Project Overview

Land InSight: A Digital Twin for UK soils

UKCEH is developing a digital twin of UK soils to improve our understanding of soil moisture and soil carbon and decision making around climate impacts (flooding and drought) and Net Zero (increasing the uptake of carbon by soils).

Land InSight will:

  • Bring together a wide range of soil observations, from in situ monitoring networks and remote sensing, with models of the land surface and soils
  • Produce real-time predictions of soil states, combining observations with state-of the-art models
  • Bring new data science and machine learning approaches alongside process models and develop hybrid modelling approaches
  • Allow scenarios of future soil states to be produced, under varying climate and land use
  • Share soil information directly with end users through interactive tools
  • Link with other digital twins of the environment to improve the way soils are represented in other modelling systems 

The project is funded by NERC as a Digital Twin use case and is a collaboration with the British Geological Survey and British Antarctic Survey.

 

Why do we need to understand soil moisture and soil carbon?

Understanding the interactions at the land surface, in particular the roles of soils for water and carbon retention, is critical to the UK’s response to the climate emergency. Soil moisture has a huge influence on both flooding and drought, predicted to be the greatest direct impacts of climate change on the UK. Increasing the uptake of soil carbon through land management will be critical to achieving net-zero targets.

The land surface is increasingly susceptible to multiple pressures including land use change and climate extremes such as heat waves, cold snaps, extreme rainfall (flood) and low rainfall (drought). This is already beginning to push moisture and carbon retention out of its normal operating range.

We need to improve understanding of land surface processes and predictions of soil behaviour under land management scenarios as we move to warmer summers and wetter winters.

What is an Environmental Digital Twin?

Digital Twins of the Environment (DTEs) are a genuinely new paradigm offering a pathway for the discovery of new knowledge (unknown-unknowns and environmental feedbacks) about environmental systems, improving our ability to model and predict the functioning of these systems and provide information for decision making in real-time or for constructed scenarios.

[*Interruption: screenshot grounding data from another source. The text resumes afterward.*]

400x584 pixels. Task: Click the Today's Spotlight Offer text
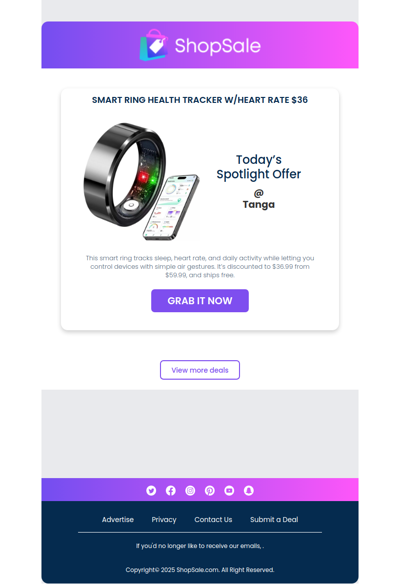coord(259,167)

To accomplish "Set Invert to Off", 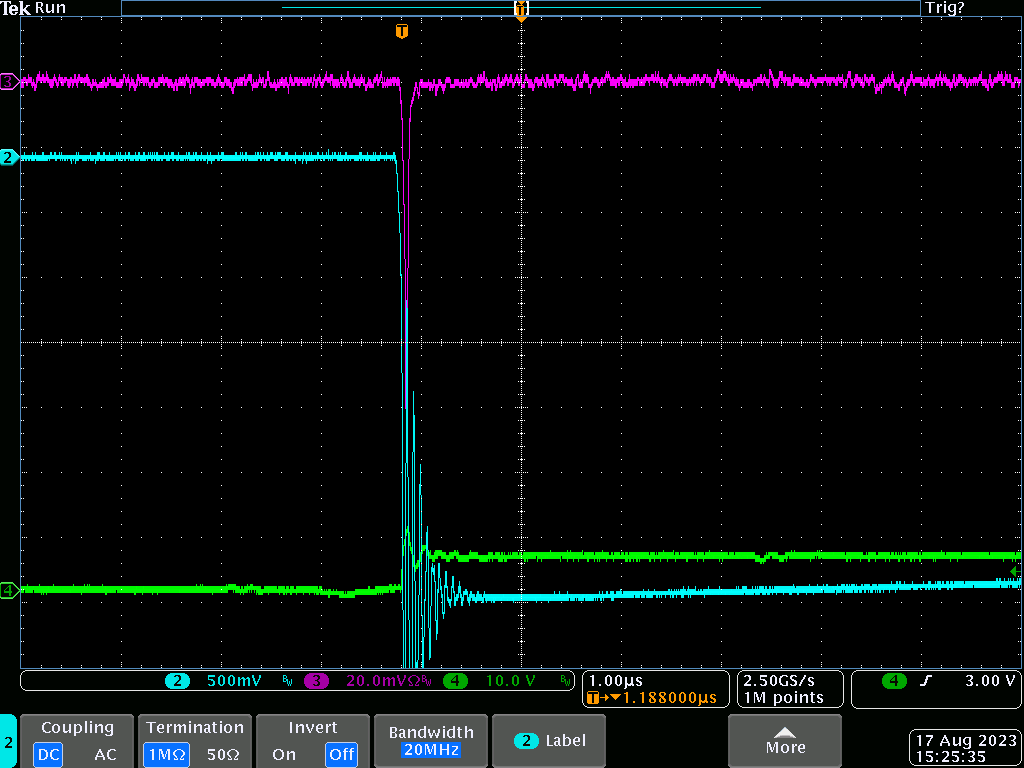I will pos(341,754).
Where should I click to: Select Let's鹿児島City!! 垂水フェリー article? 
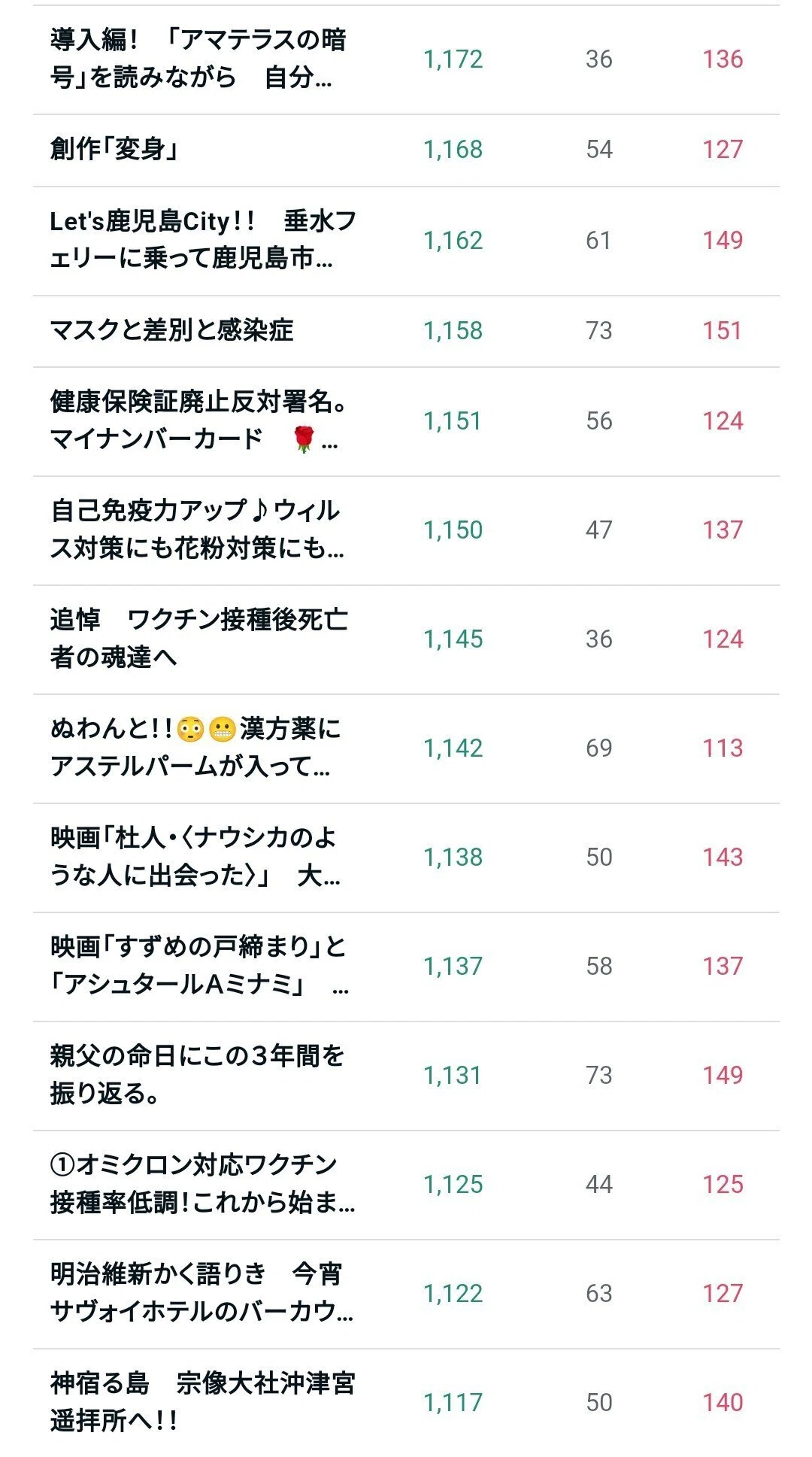pyautogui.click(x=203, y=240)
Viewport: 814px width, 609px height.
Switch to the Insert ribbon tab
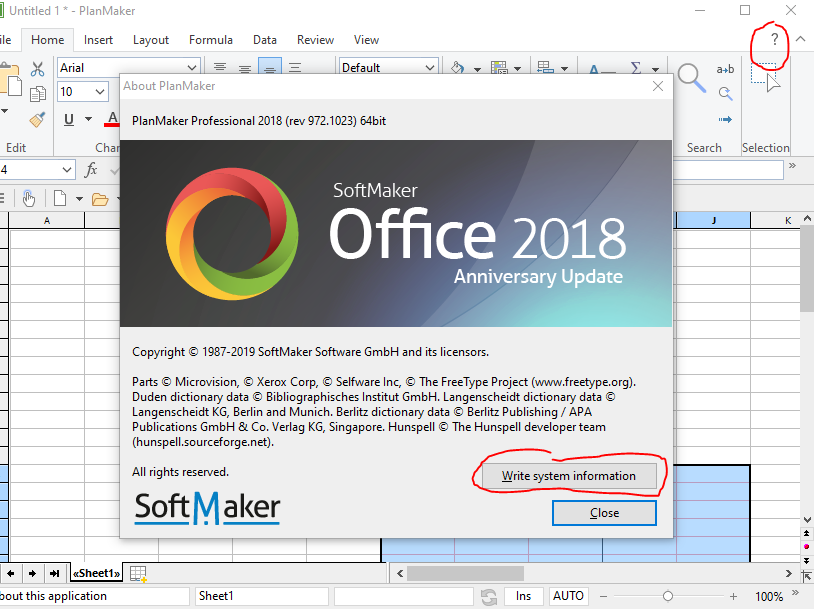[98, 40]
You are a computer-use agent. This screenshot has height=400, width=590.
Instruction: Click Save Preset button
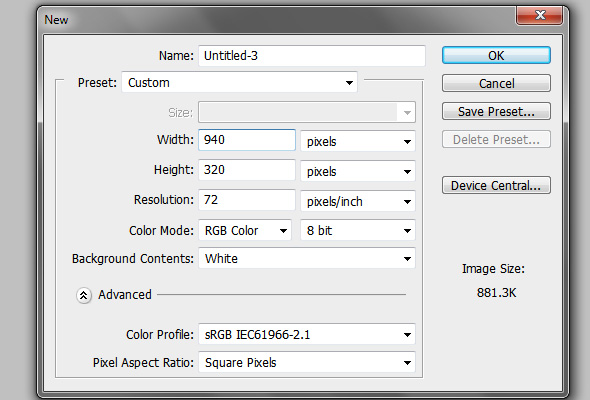coord(496,111)
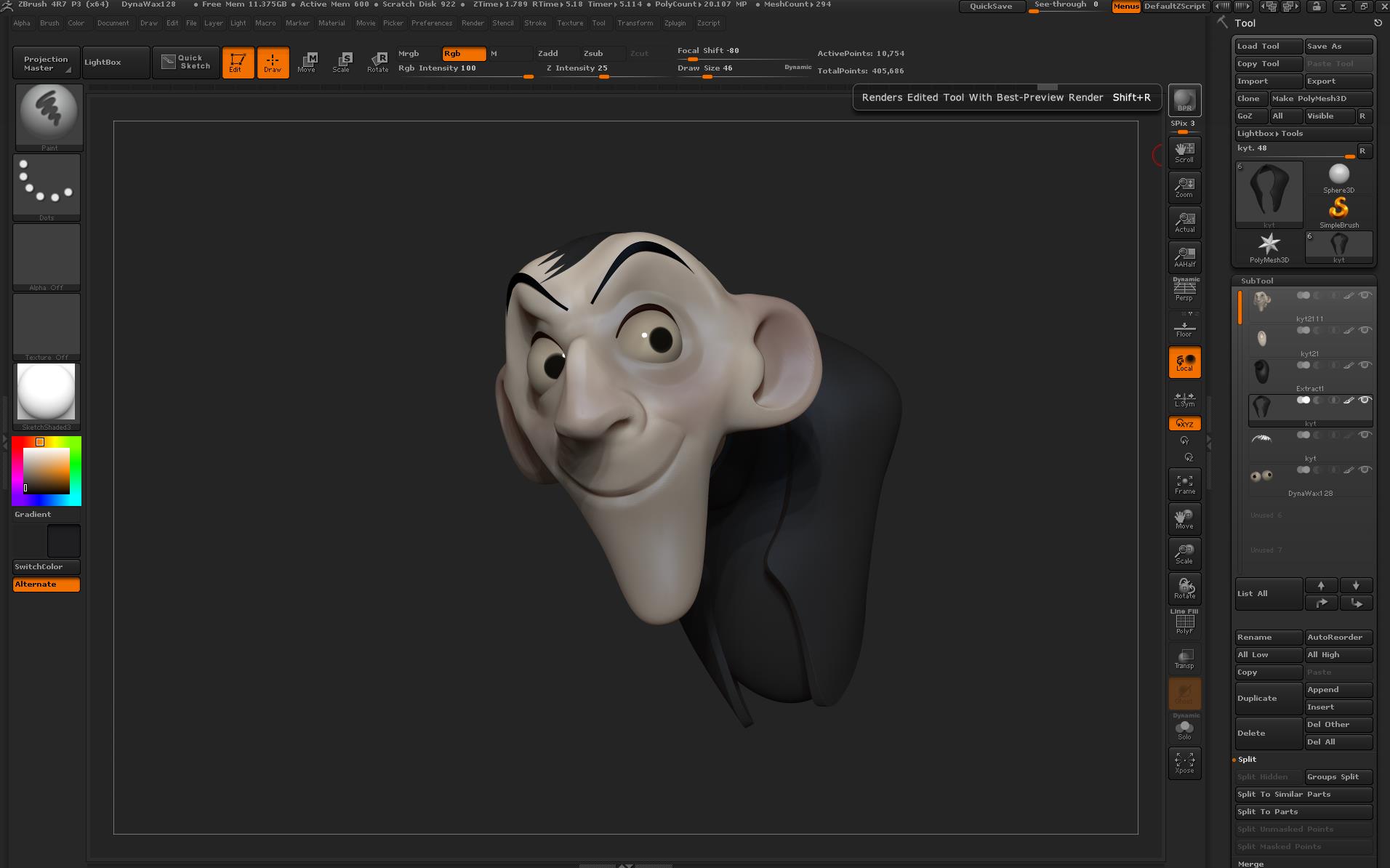Toggle the PolyF line fill icon
1390x868 pixels.
[1184, 623]
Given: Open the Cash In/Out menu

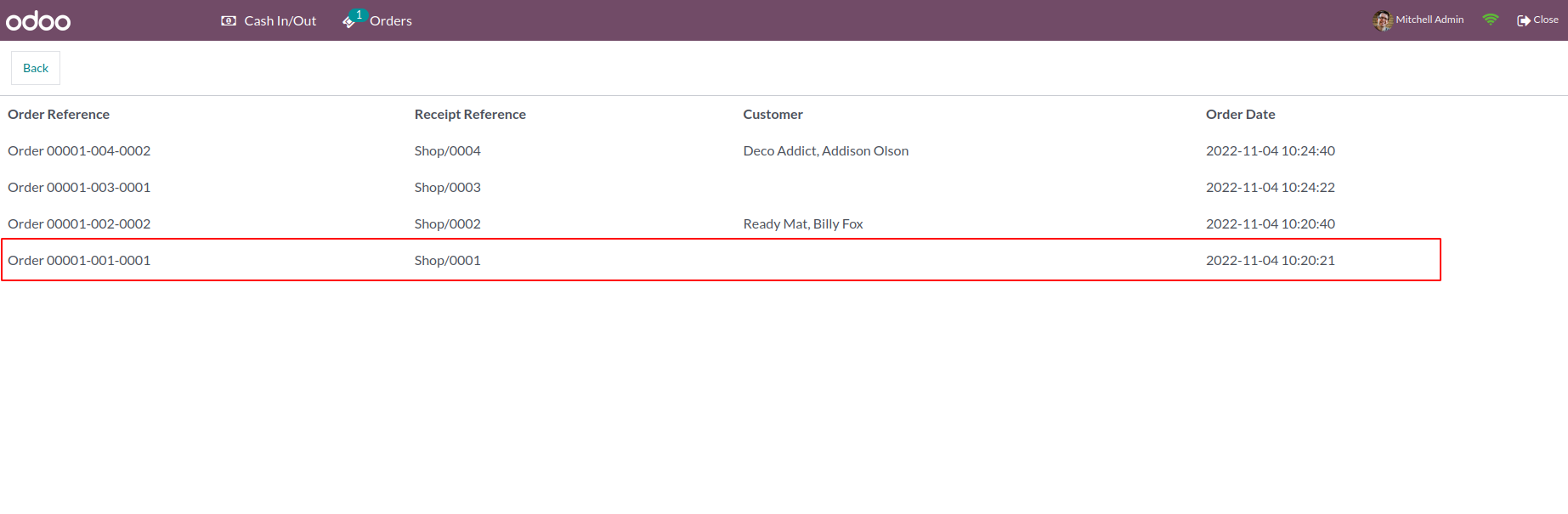Looking at the screenshot, I should coord(269,20).
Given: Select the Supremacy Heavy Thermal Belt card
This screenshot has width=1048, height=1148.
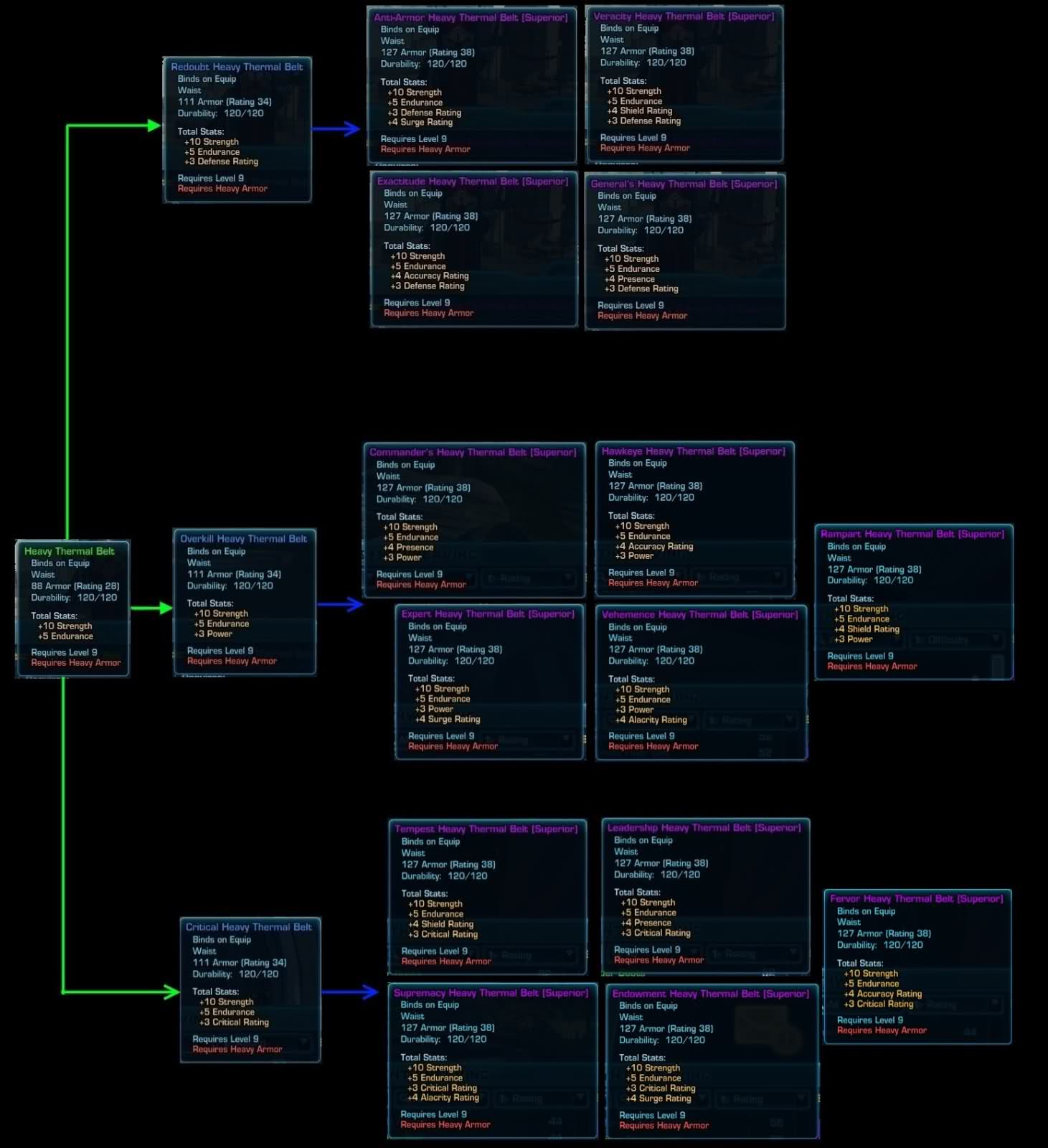Looking at the screenshot, I should [491, 1060].
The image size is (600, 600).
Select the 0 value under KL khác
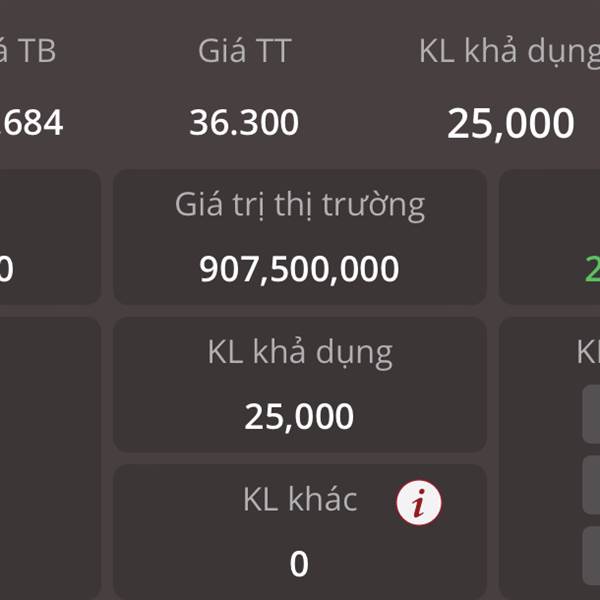click(299, 564)
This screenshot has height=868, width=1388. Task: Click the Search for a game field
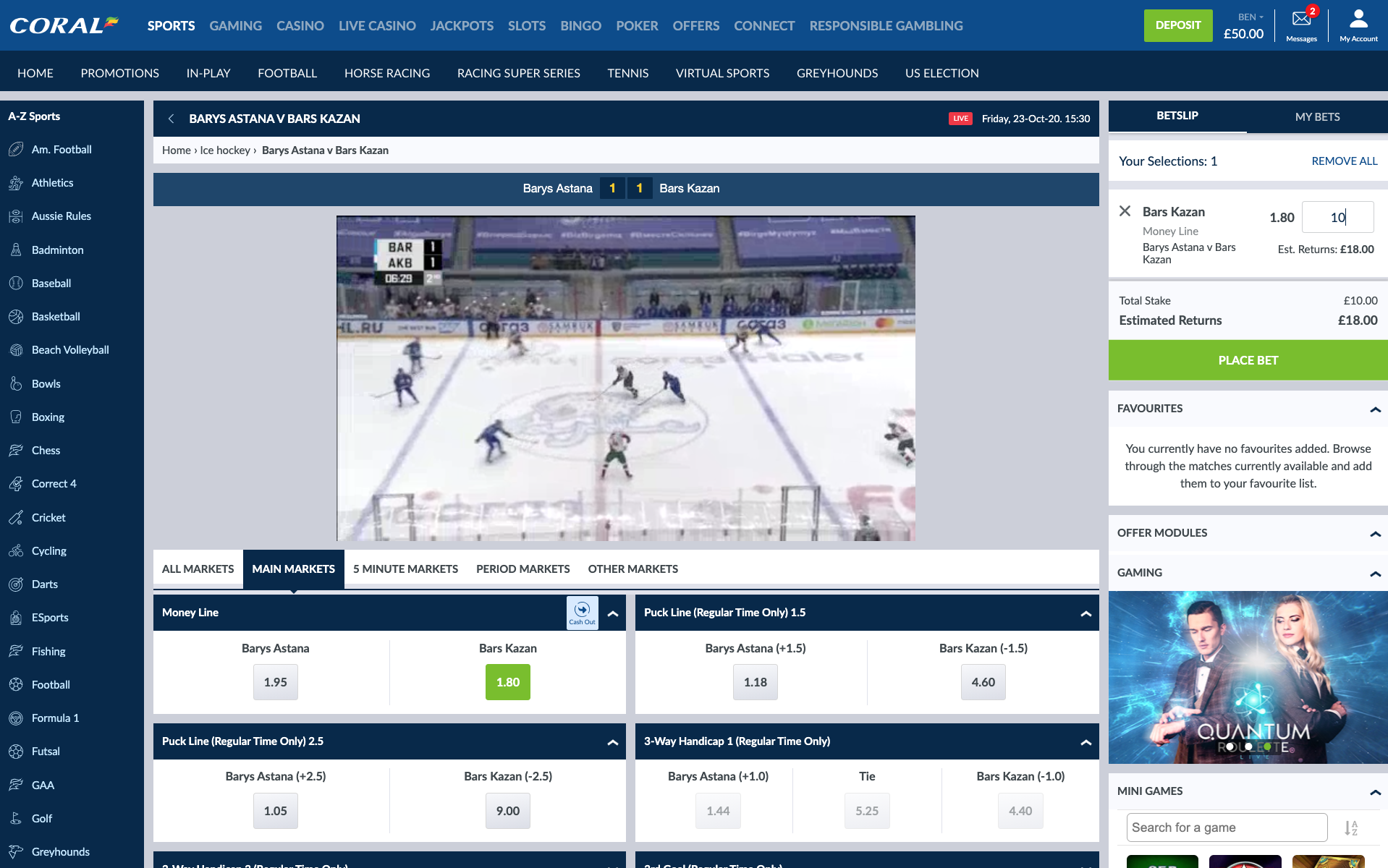(x=1227, y=827)
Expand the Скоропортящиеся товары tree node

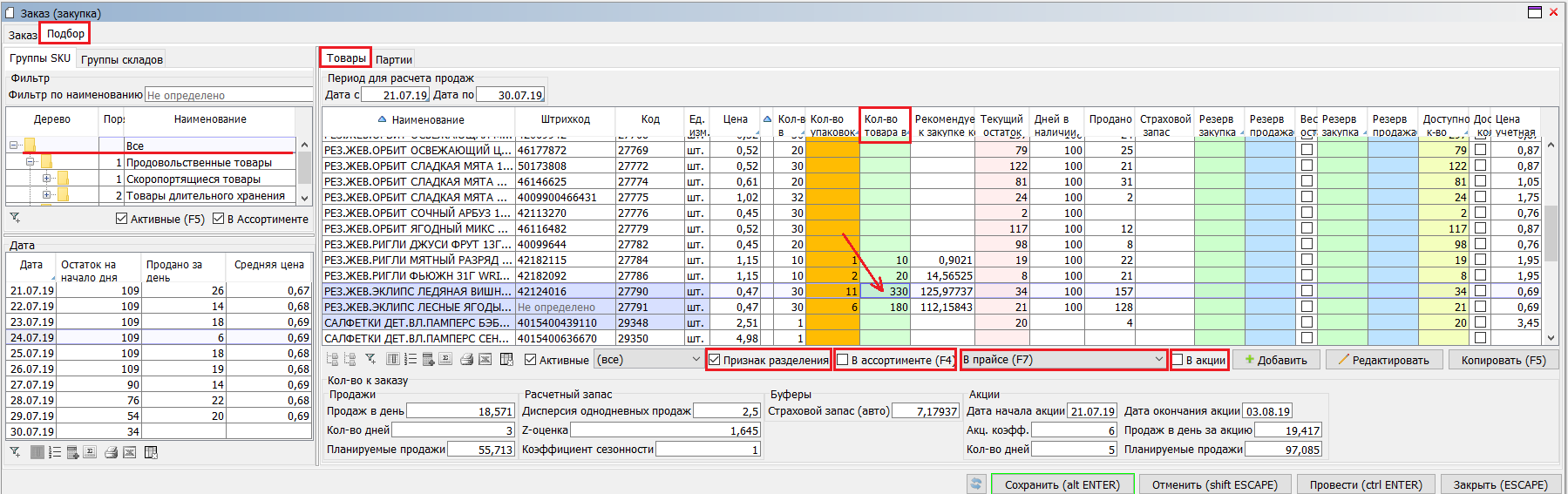pos(47,179)
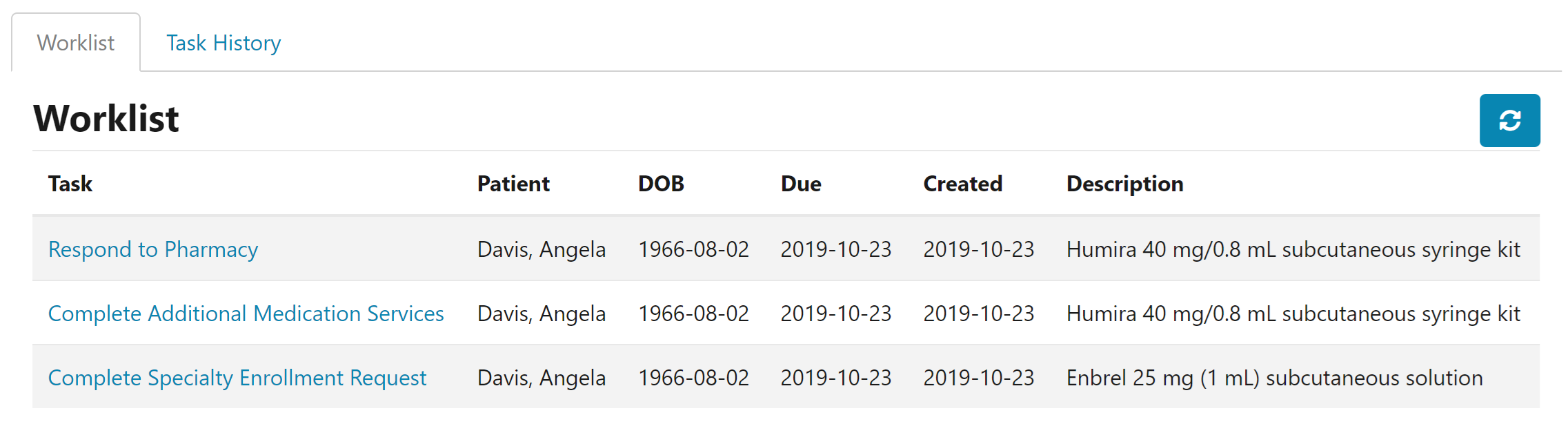Open the Respond to Pharmacy task
This screenshot has height=433, width=1568.
click(x=153, y=249)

Traditionally, there has been a tendency for process-based modelling and data-driven modelling to be isolated activities. Digital twins provide an opportunity for data-driven understanding to challenge process-based models and, conversely, for process understanding to inform data-driven analyses.

Outputs from these combined pathways can inform adaptive sampling of existing data or the environment to further reduce uncertainties.

Digital Twins also provide a framework for improving the way we deliver real time observations of the environment into models, opening up environmental modelling systems for the use of data science and machine learning as well as integrated modelling, and, importantly, delivering open datasets from modelling frameworks and tools to make environmental modelling directly accessible to end users and decision makers.

How is Land InSight improving our understanding of soil moisture and soil carbon?

Land InSight will:

  • Produce a Digital Twin of the Environment using NERC's Jasmin infrastructure
  • Deliver near real time soil moisture data at 1km scale for the UK from the JULES land surface model
  • Provide a framework for the integration of other process based and statistical models
  • Access and use data from observations networks including COSMOS-UK, UKCEH's Greenhouse Gas Flux networkCountryside Survey, and remote sensing products
  • Deliver new insights from meteorological, soil moisture, and carbon and water flux observation data for example through detailed analysis of soil dry-down, evaporation, and plant respiration.
  • Deliver new machine learning models to inform and improve process models, and develop new hybrid modelling approaches to take integrate information from observations and our knowledge of soil processes in real-time.

Project leads

Matt is leading the delivery of Land InSight. He has expertise in environmental informatics and delivering hydrological data products.
Gordon leads UKCEH's data science strategy and has a specific focus on digital twins of the environment, and the information management frameworks needed to allow them to interact.
Eleanor is an expert in representation of land surface processes within environmental models, in particular those relating to soil and carbon fluxes.